(Data under study begins)

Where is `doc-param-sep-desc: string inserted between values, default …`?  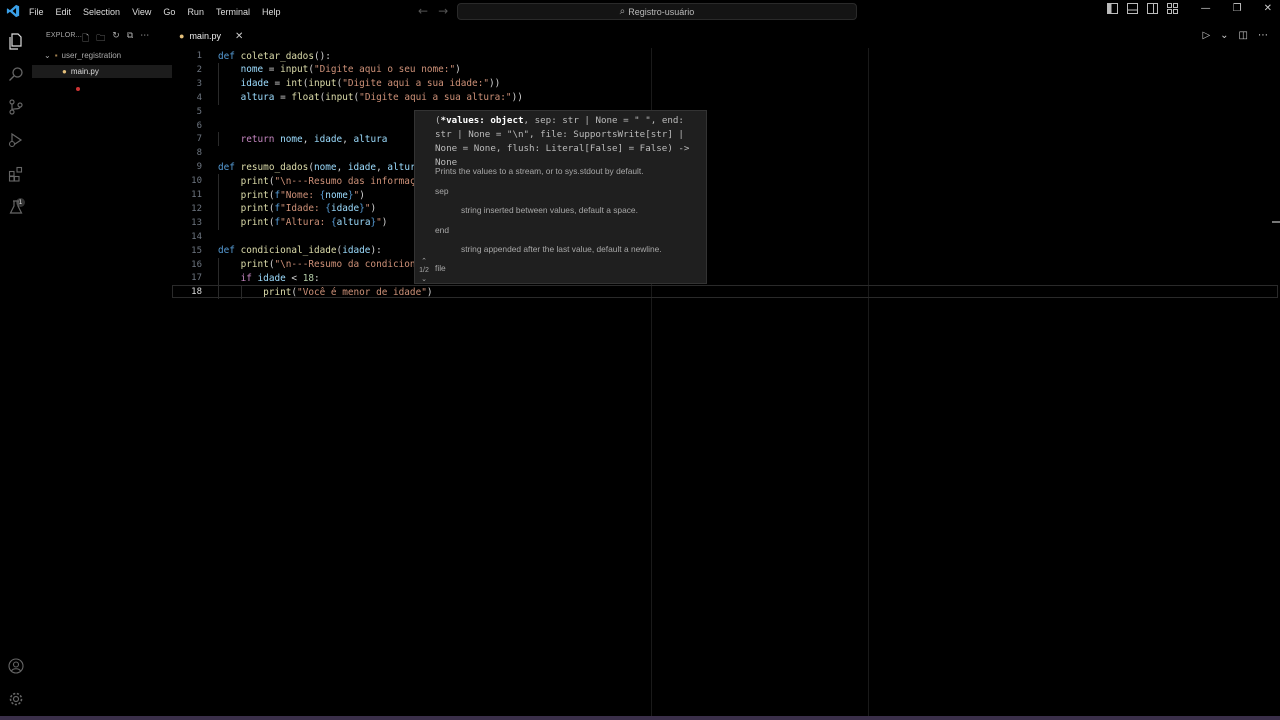 doc-param-sep-desc: string inserted between values, default … is located at coordinates (550, 210).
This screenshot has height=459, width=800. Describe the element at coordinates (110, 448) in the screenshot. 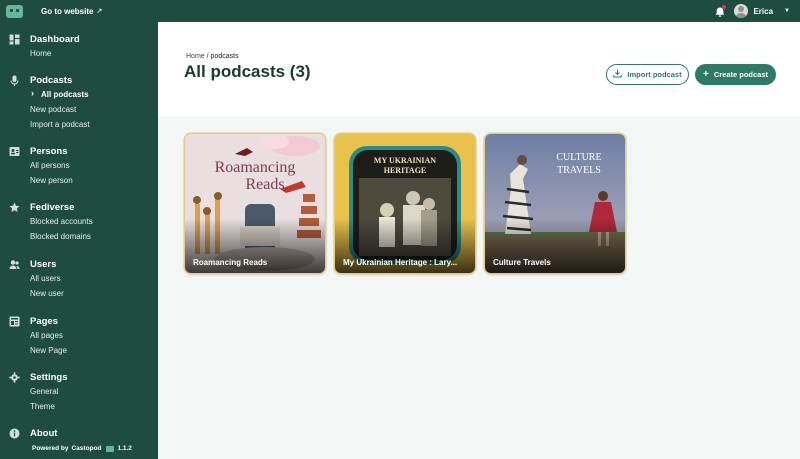

I see `castopod-mini-logo-icon` at that location.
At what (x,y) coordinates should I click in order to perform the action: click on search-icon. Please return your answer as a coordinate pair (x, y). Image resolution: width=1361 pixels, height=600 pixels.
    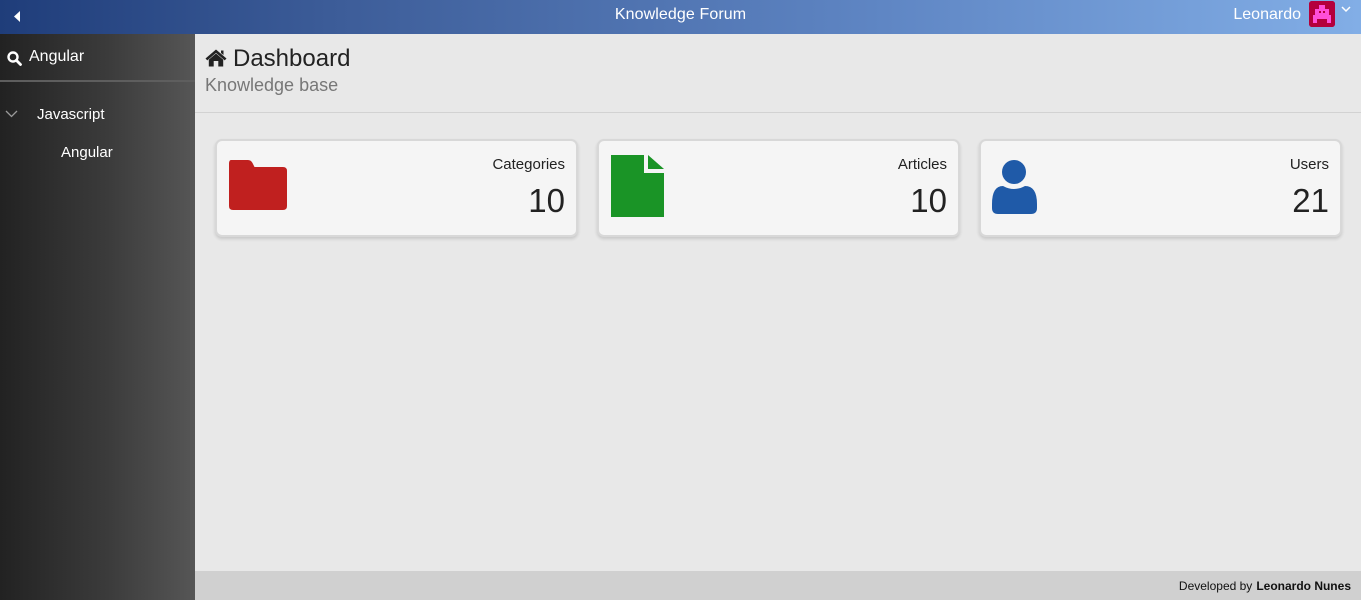
    Looking at the image, I should click on (14, 58).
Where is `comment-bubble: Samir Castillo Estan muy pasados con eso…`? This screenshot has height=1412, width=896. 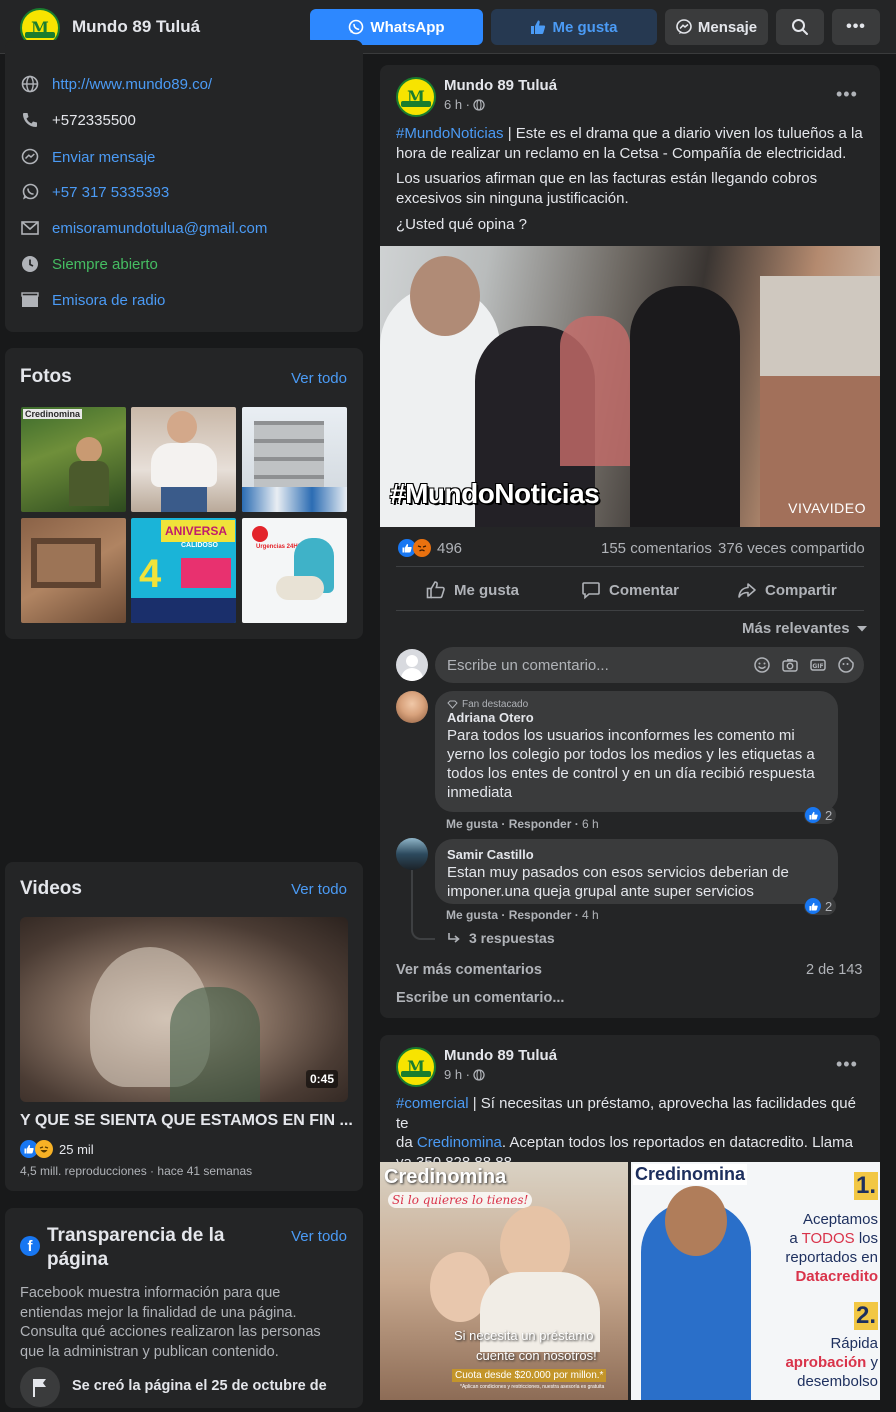
comment-bubble: Samir Castillo Estan muy pasados con eso… is located at coordinates (636, 872).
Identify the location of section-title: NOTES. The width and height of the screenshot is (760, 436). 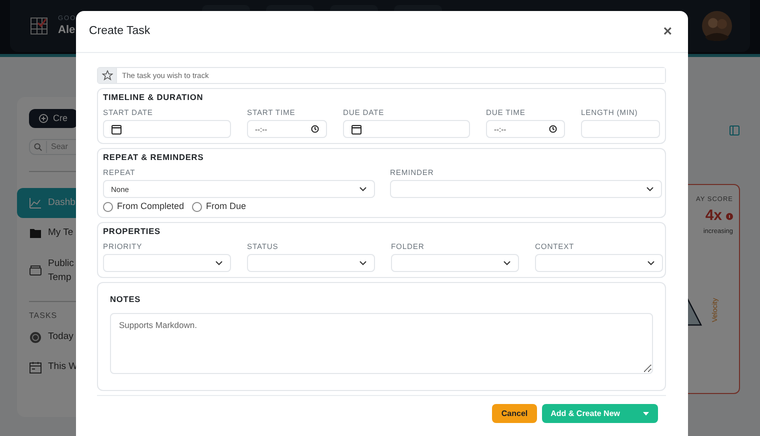
(126, 300).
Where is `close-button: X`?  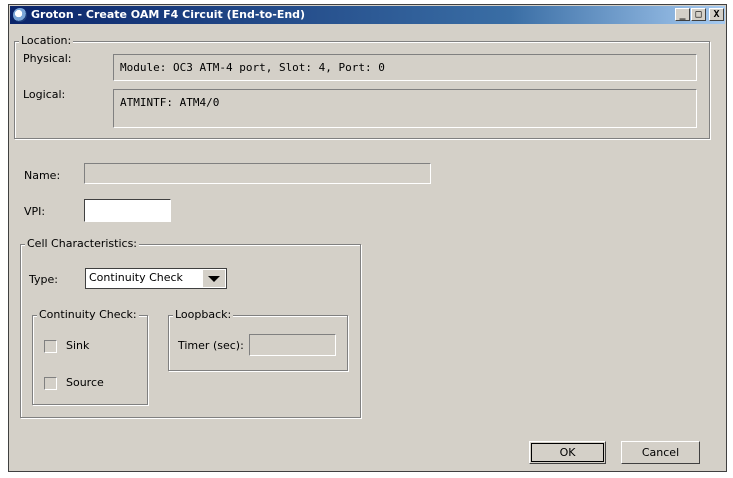 close-button: X is located at coordinates (716, 14).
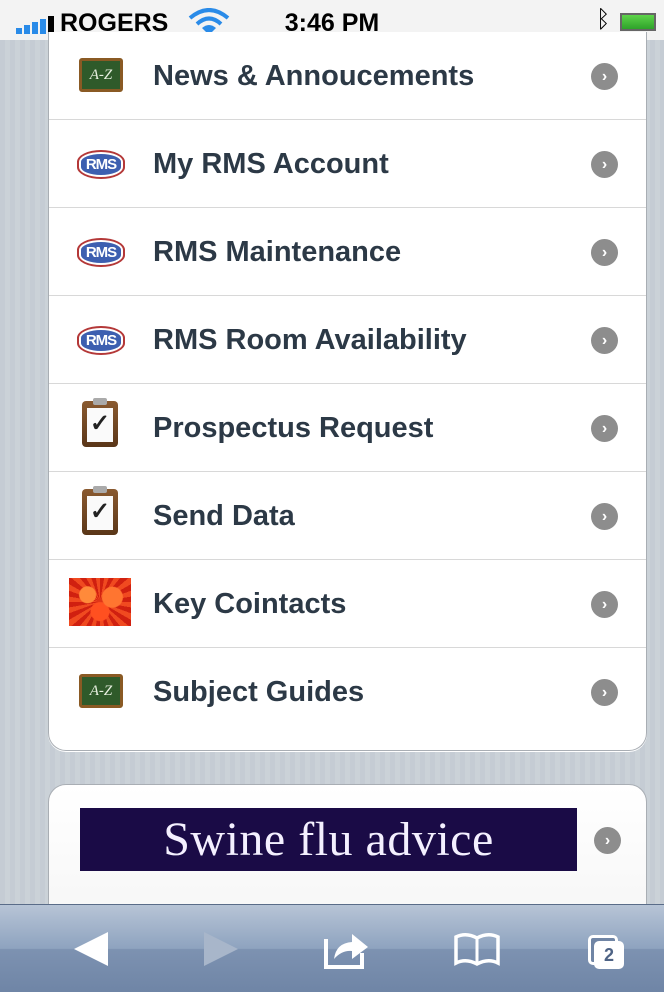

(Data under study ends)

# [Exercise details]
Rewrite the material from the line with "This screenshot has height=459, width=800." up to and including the line with "at that location.", putting "Identify" in place of "Describe" and keeping everything else the same. Leave the pictures out.

# [Problem solution]
This screenshot has height=459, width=800. Identify the element at coordinates (110, 448) in the screenshot. 

I see `castopod-mini-logo-icon` at that location.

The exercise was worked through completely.